Она почувствовала себя несравнимо выше, лучше. Никогда она не унижалась перед Духами и не просила сделать что-то за нее, избавить от проблем и трудностей. Она всегда просила только средство, чтобы сделать все самой. И тоже жаждала служить — но не ждала, что это будет ей дано так просто, и что Духи пожелают облегчить ей службу.

Цену милости своей ей Духи показали, научили жертвовать, когда чего-то просишь, и урока она не забыла. А мальчишка думал, будто за простую просьбу его обласкают благодатью. Ей еще смешнее стало.

Изучая скрюченного юношу Йер осознала: Духи презирают вот таких как он, коленопреклоненных. И желают они не дурацких клятв, не лент. Цена их милости гораздо выше, забирают они без остатка и одаривают скупо, но уж таковы они.

Убожество распластанного у огня мальчишки неожиданно послало ей ответ. Духи желают жертв. И если она хочет попросить, то надо быть готовой отдавать.


Ночь обещала оказаться долгой. Бормотал мальчишка, звезды пялили огни-глаза через высокий свод, ветер свистел и завывал в краях разлома. Ему как будто вторил вой неведомых чудовищ вдалеке. Пламя костра трещало, иногда плевалось в небеса букетом искр, и рыжие хвосты истаивали, растворяясь в черноте.

Молился Йергерт — от глубокой веры или чтобы не уснуть, Йер не могла узнать. Но только вот его речитатив ушел на задний план, когда сперва едва-едва а после и до жути больно разболелась шея. Сначала чудилось, что она просто натрудила ее, только горло постепенно сжало так, что каждый вдох стоил трудов, и Йер пришлось из раза в раз себя упрашивать: давай, дыши. Ей оставалось радоваться, что сквозь эту боль она не смеет издать стон — сама идея отдается той же болью.

Ладони мяли горло, но не находили ничего. И хоть она и знала, что там ничего не будет, руки сами лезли убедиться. Разум знал, что то — айну, что так все и должно быть. Тело не желало верить.

Йерсена и сама не поняла, в какой момент заметила, что по лицу стекают капли — то ли слезы, то ли пот. Жарко ей не было, но больно — до того, что на затылке волосы намокли насквозь.

Так она всю ночь и просидела: под речитативный шепот и под вой горного ветра, застывающая от ночного холода недоброй осени и окруженная священным запахом цветов, что лишь напоминал: за просьбы Духам платишь дорого. За покровительство, какое даровали метки, цену брали болью.

Йер сама не поняла, как задремала.

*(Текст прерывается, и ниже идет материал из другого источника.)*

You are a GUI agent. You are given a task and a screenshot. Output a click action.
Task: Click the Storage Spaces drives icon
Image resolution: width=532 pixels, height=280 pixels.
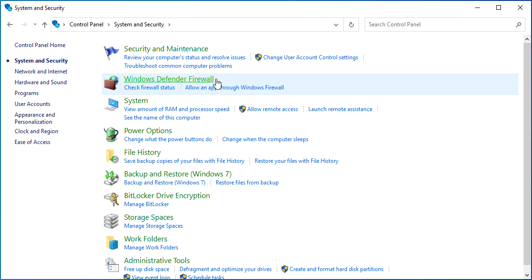(x=111, y=221)
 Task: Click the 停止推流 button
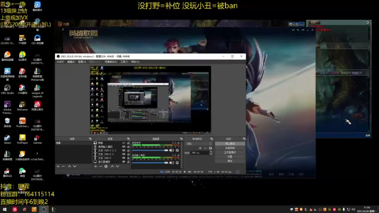pos(230,144)
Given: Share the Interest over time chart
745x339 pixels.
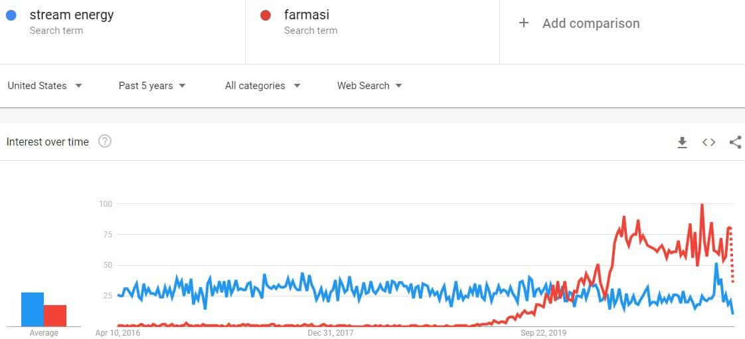Looking at the screenshot, I should coord(735,142).
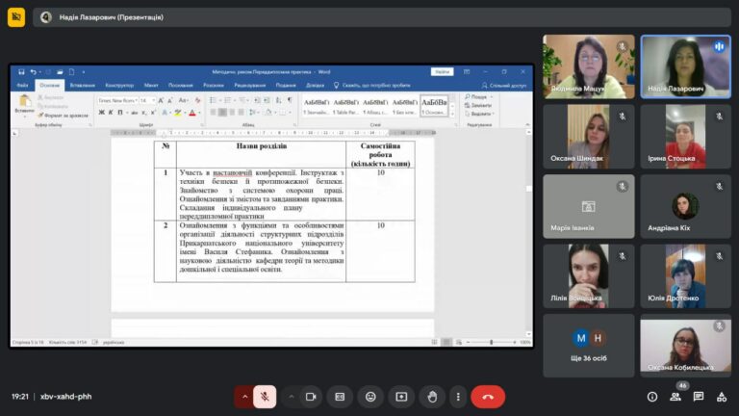Switch to the Word File tab
Viewport: 739px width, 416px height.
click(23, 86)
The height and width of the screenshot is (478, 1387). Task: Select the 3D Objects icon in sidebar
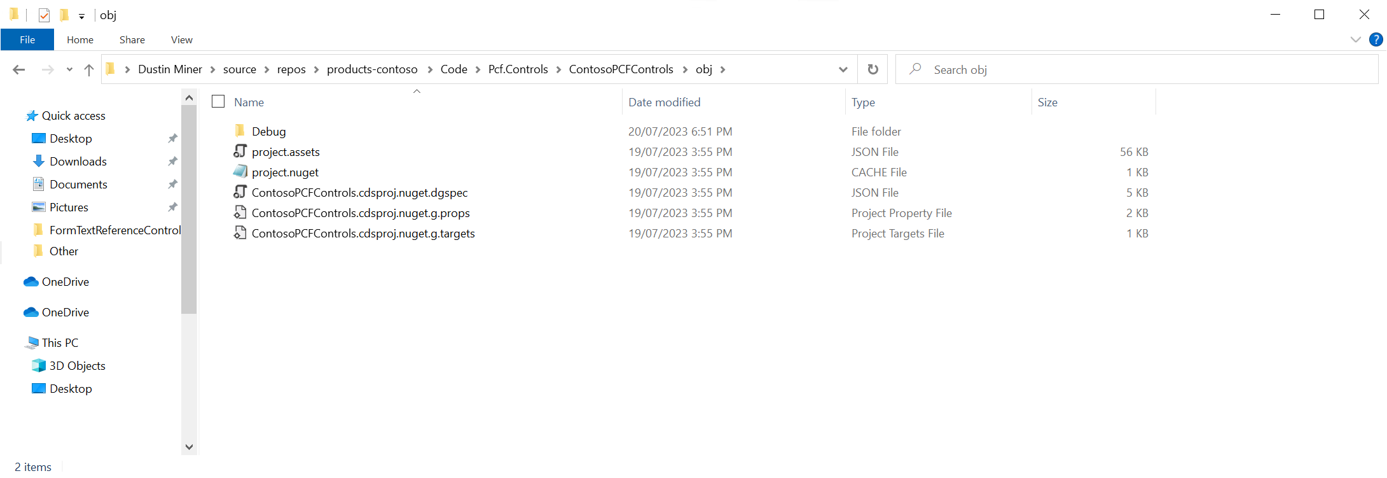(x=39, y=365)
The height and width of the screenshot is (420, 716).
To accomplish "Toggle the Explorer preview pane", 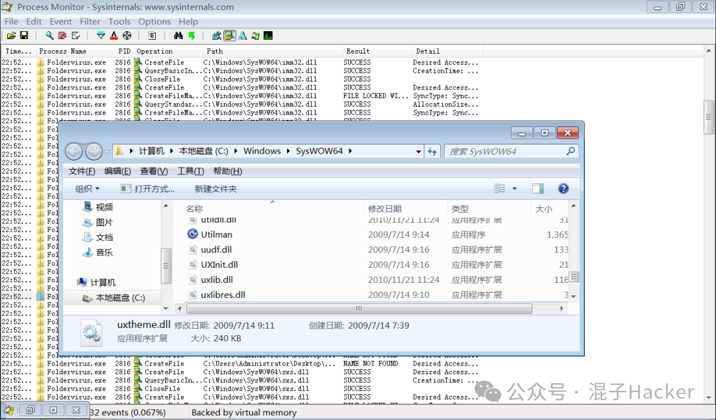I will pos(538,188).
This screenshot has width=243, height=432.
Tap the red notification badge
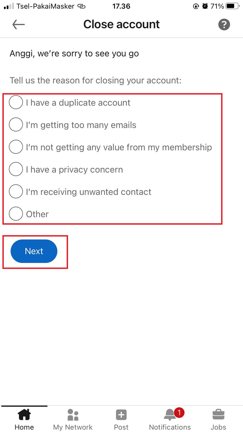179,413
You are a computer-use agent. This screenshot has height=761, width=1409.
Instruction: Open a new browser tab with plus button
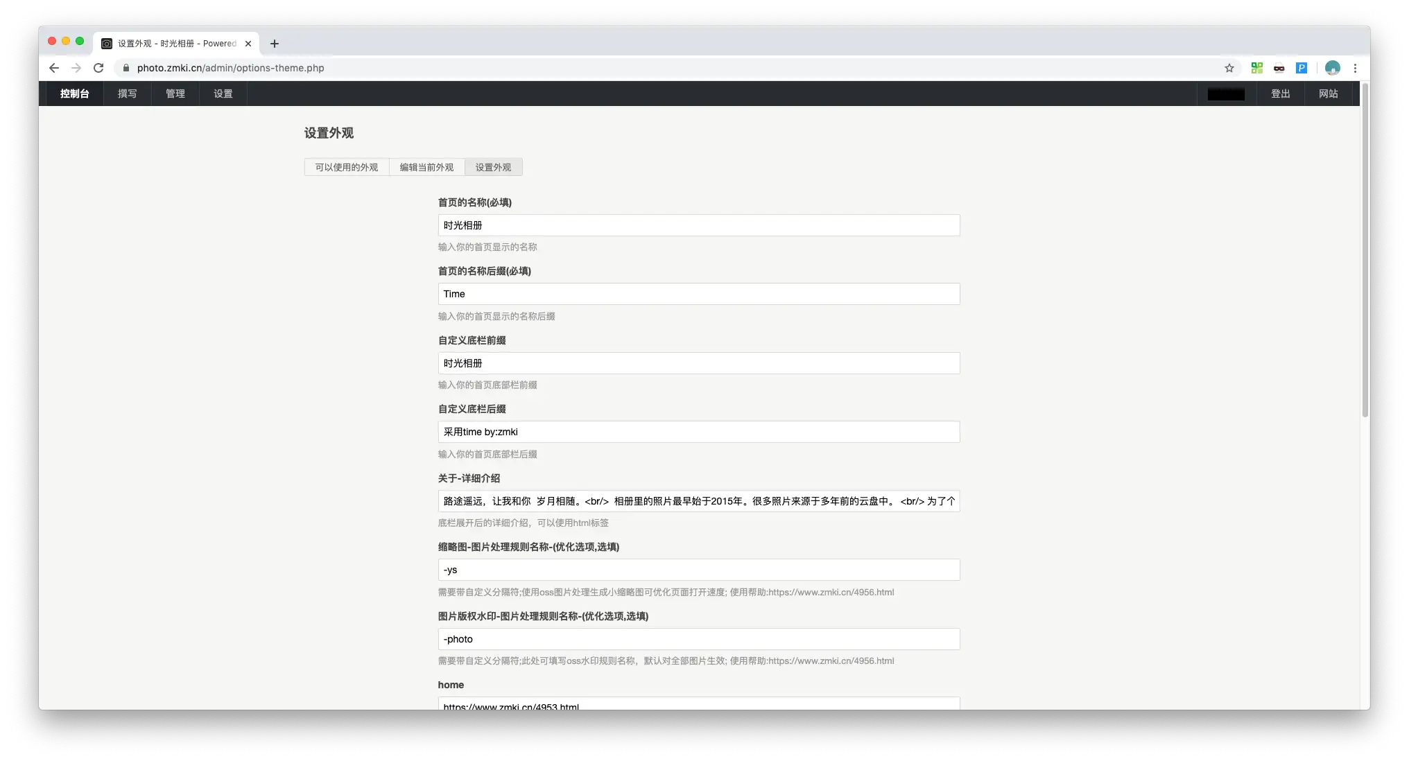point(275,43)
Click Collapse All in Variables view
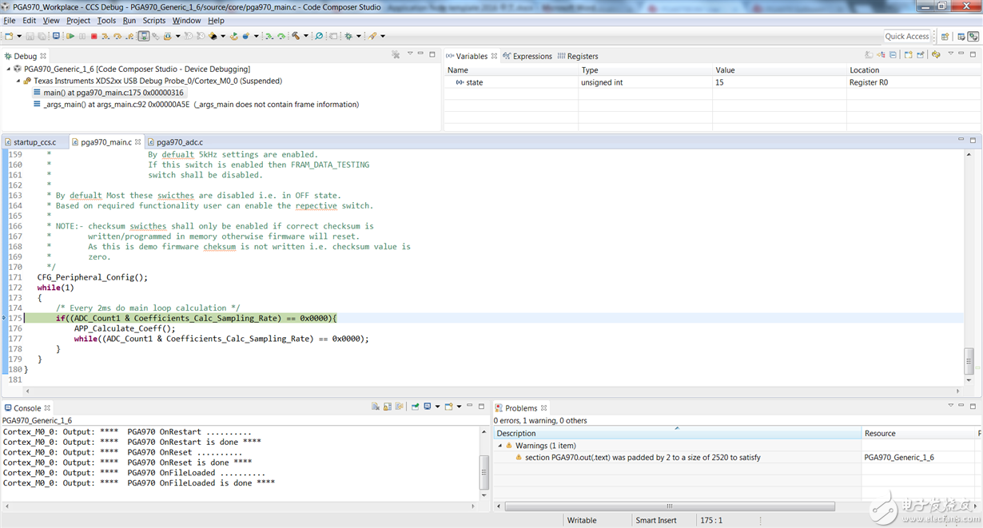The width and height of the screenshot is (983, 528). (x=893, y=55)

Ей казалось, она видела, как изредка меняет позу Йергерт, как он распрямляется порой, проходит круг-другой вокруг жаровни, как танцует пламя… Но в один момент она проснулась.

Не могла поверить, что спала, да только вот в пещере теперь было тихо. Ветер не шумел, ослабло пламя, не шептал мальчишка.

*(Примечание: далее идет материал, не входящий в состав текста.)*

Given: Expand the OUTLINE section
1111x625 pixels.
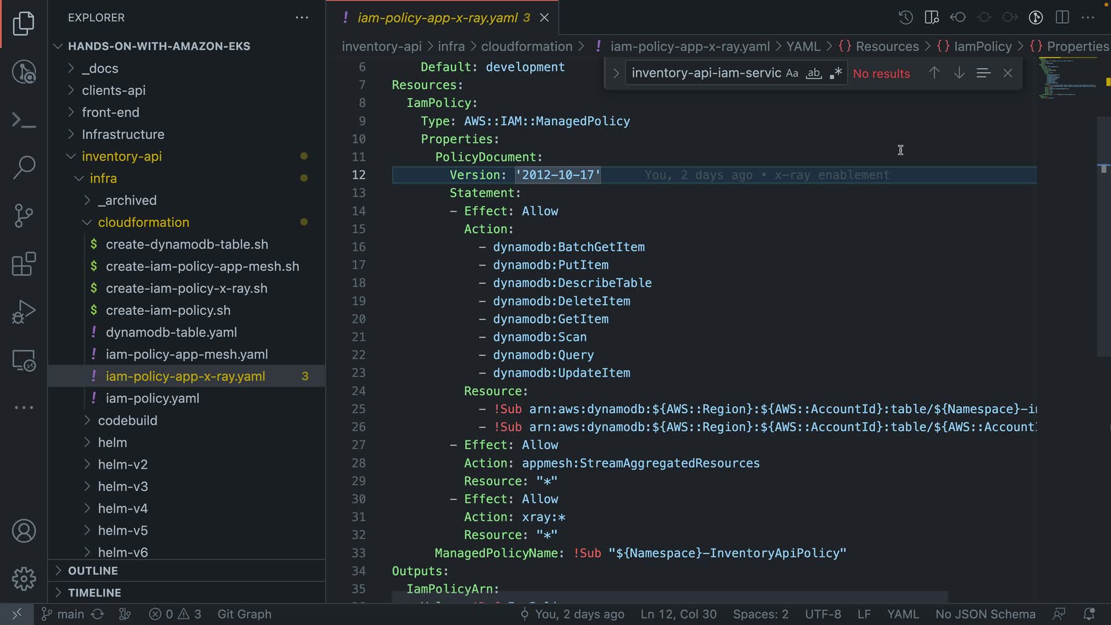Looking at the screenshot, I should [x=93, y=571].
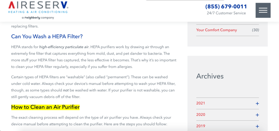Click the highlighted How to Clean an Air Purifier heading

[x=46, y=107]
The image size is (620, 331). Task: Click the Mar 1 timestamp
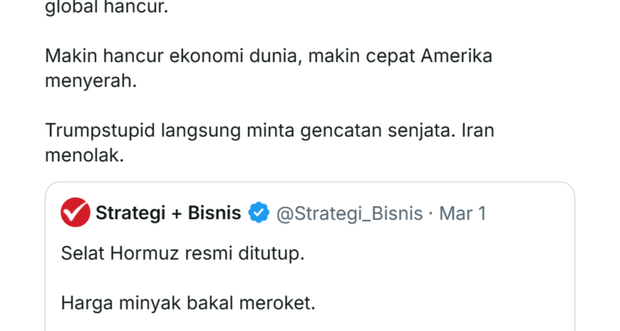(x=462, y=213)
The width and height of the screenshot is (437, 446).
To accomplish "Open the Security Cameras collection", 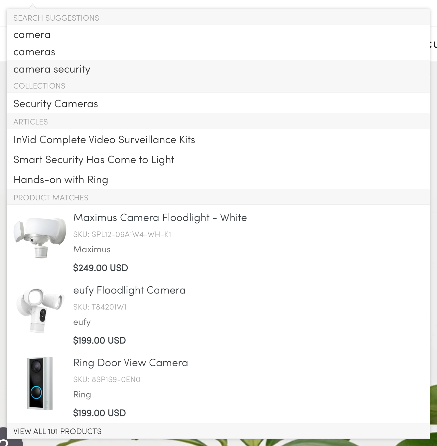I will 56,104.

Мутным взглядом Йер нашла его возле жаровни — привалился спиной к ее каменному боку, голова почти касается груди, а волосы свисают даже ниже. Он уснул.

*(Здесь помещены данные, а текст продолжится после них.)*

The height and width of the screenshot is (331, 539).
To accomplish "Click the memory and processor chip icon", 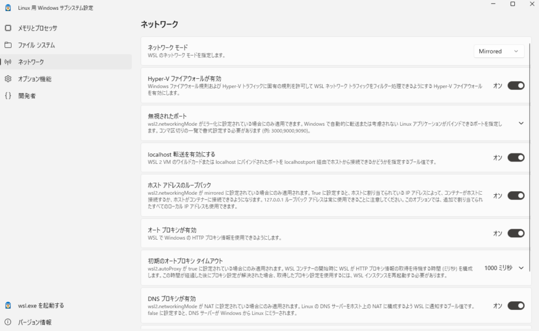I will pos(7,28).
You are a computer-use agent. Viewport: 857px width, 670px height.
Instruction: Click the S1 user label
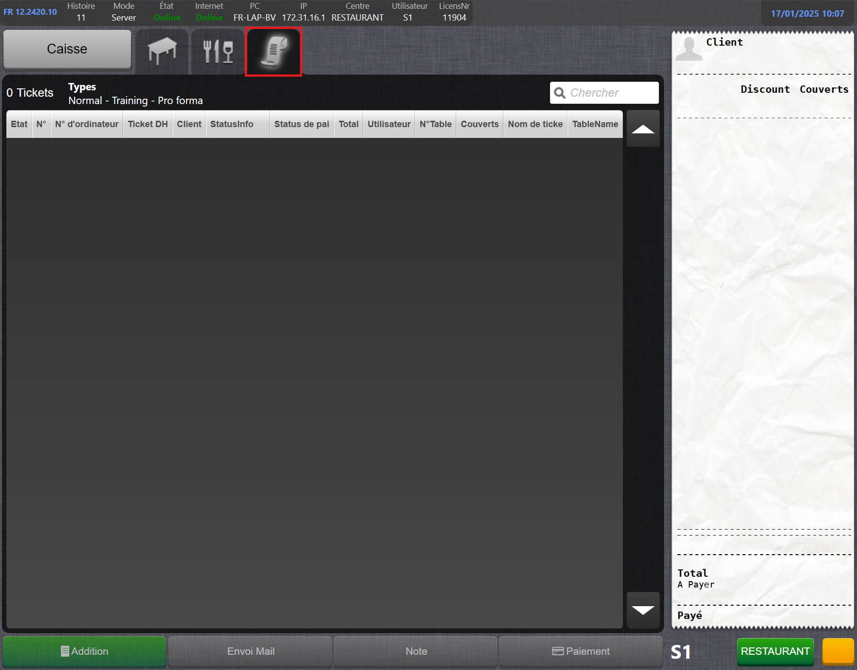click(x=681, y=652)
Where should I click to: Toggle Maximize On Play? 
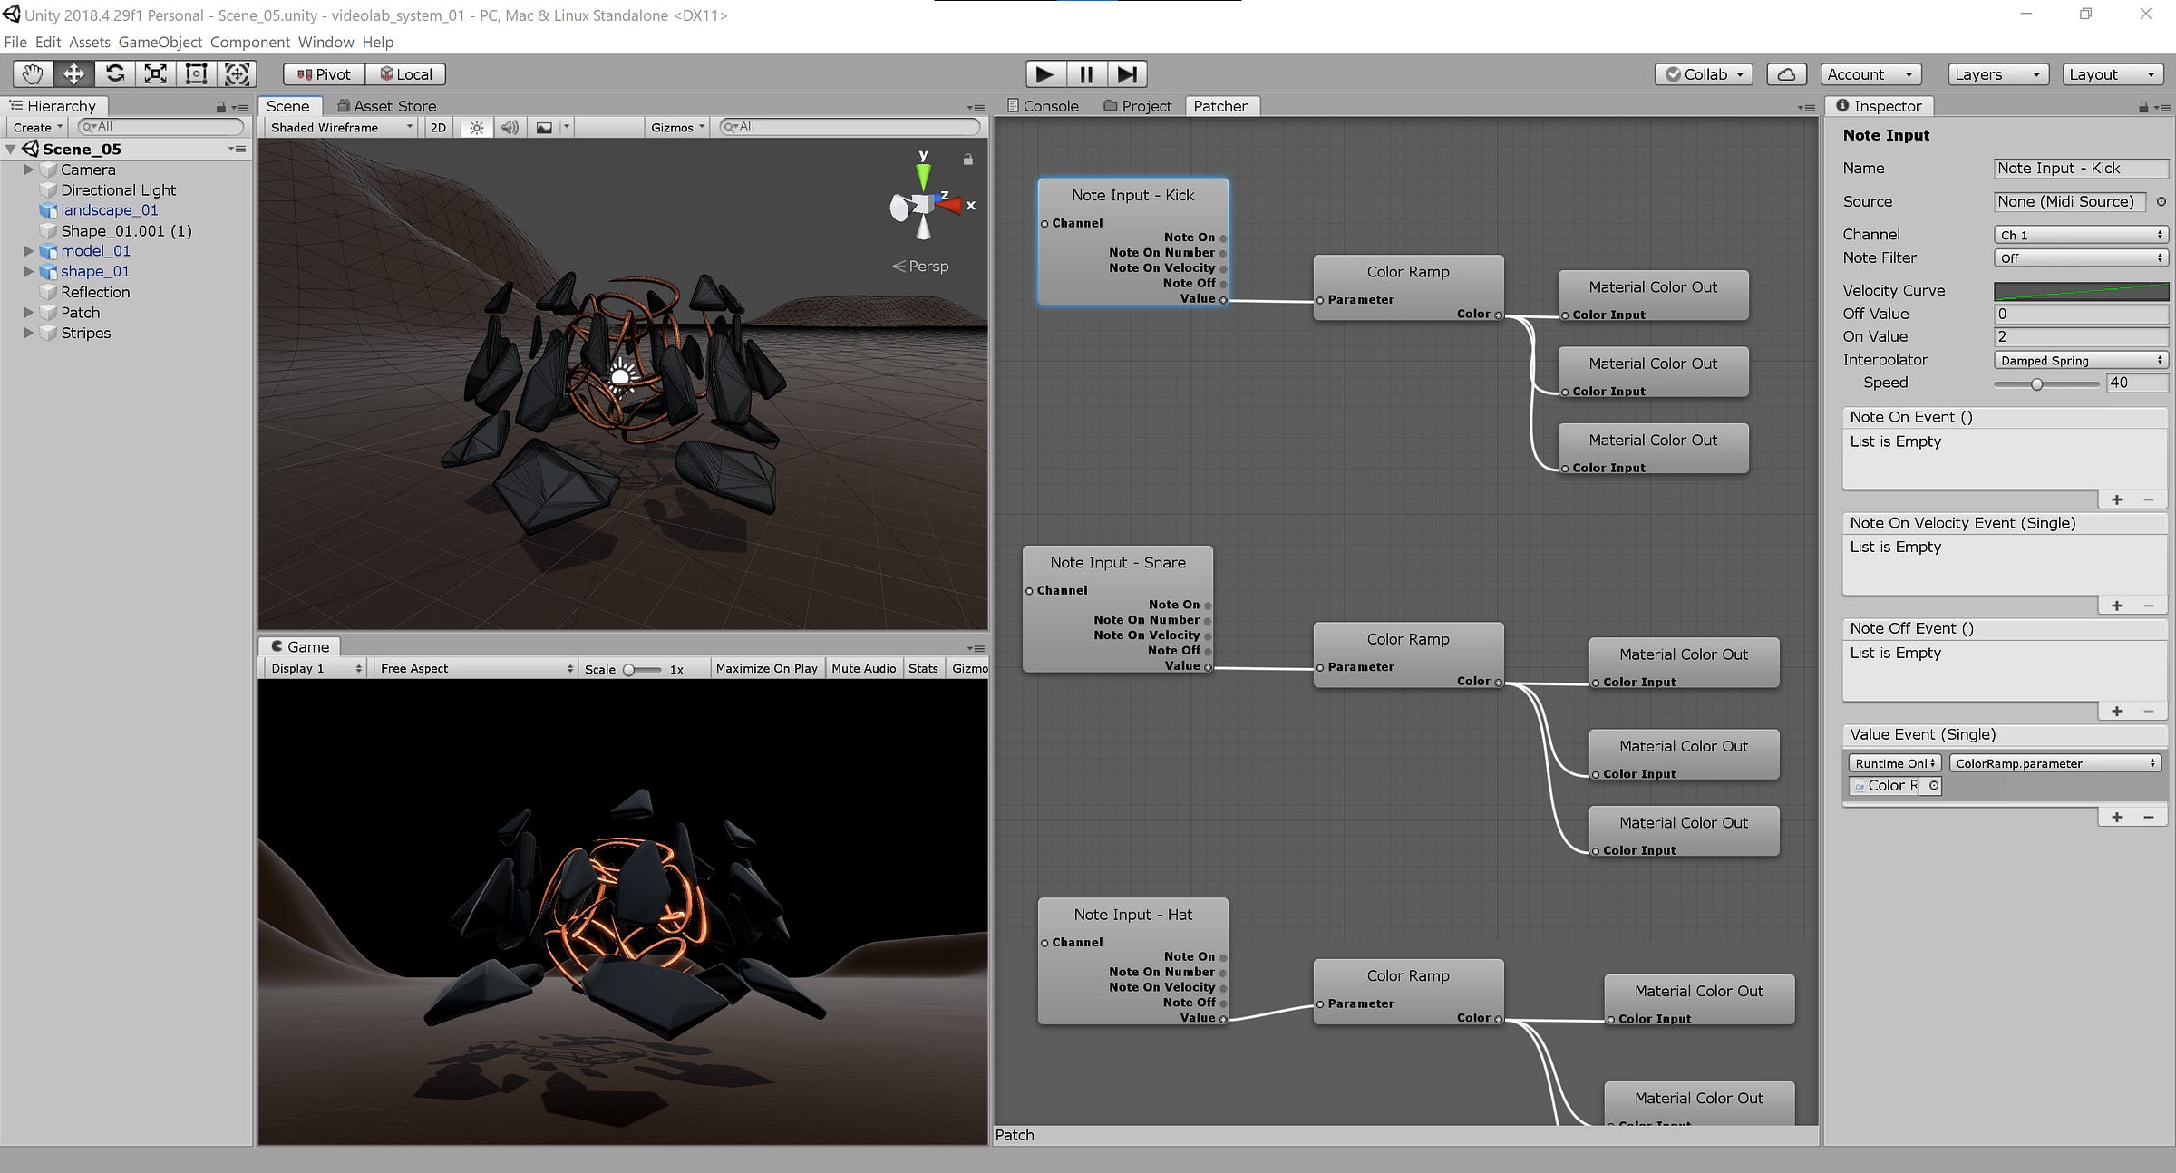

Она потерла шею. Боль ушла, но память о ней вынуждала осторожничать, пошевелиться было страшно. До сих пор тянуло челюсть, ныли зубы — слишком сильно их сжимала.

Йер тихонько выдохнула, попыталась встать — все тело затекло. Она заставила себя и осторожно подошла к огню.

Возле него теплее — лишь теперь ей стало ясно, что она промерзла до костей, но в этот миг все чувствовалось будто бы издалека. И там же, вдалеке, остались страхи.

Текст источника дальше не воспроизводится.